Radu Petrescu
- Full name: Radu Petrescu
- Born: 12 November 1982 (age 43) Bucharest, SR Romania

Domestic
- Years: League / Role
- 2007–: Liga I / Referee

International
- Years: League / Role
- 2012–: FIFA listed / Referee

= Radu Petrescu (referee, born 1982) =

Romanian football referee

Radu Marian Petrescu (born 12 November 1982) is a Romanian football referee who officiates in the Liga I. He has been a FIFA referee since 2012, and is ranked as a UEFA first category referee.

==Refereeing career==
In 2007, Petrescu began officiating in the Liga I. His first match as referee was on 10 August 2007 between Mioveni and Vaslui. He served as the referee for the 2015 Supercupa României, 2018 Supercupa României, 2017 Cupa Ligii Final, 2019 Cupa României Final and 2020 Supercupa Romaniei.

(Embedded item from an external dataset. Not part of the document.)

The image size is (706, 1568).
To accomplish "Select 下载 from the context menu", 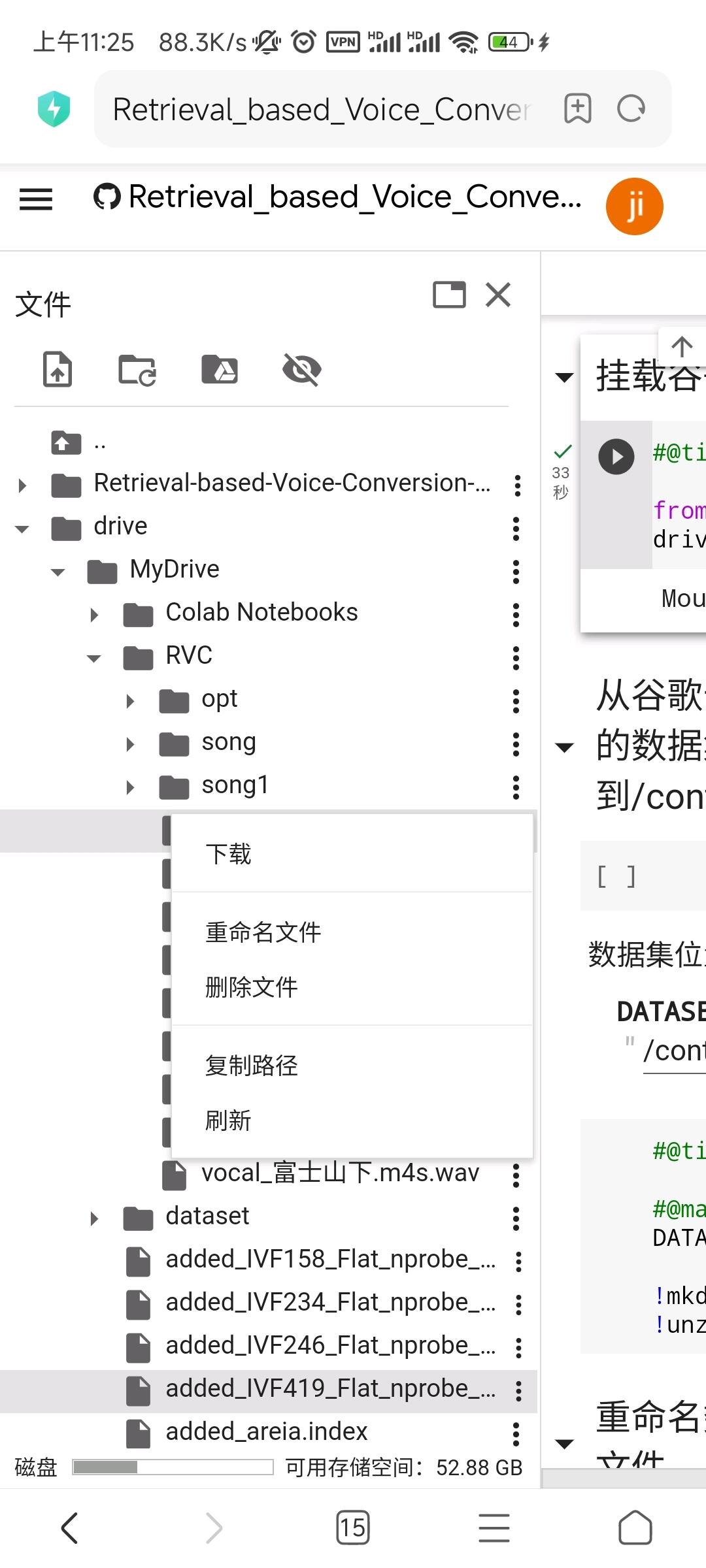I will (228, 854).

In 2012, he was put on the FIFA referees list. He officiated his first senior international match on 4 June 2016 between Slovakia and Northern Ireland. He officiated two matches in the Qatar Stars League during the 2015–16 season, as well as the 2019 Egypt Cup Final.
In 2022, he made his debut in Uefa Champions League group stage (Viktoria Plzen - FC Barcelona).
In 2024, he refereed Egyptian League Cup Final.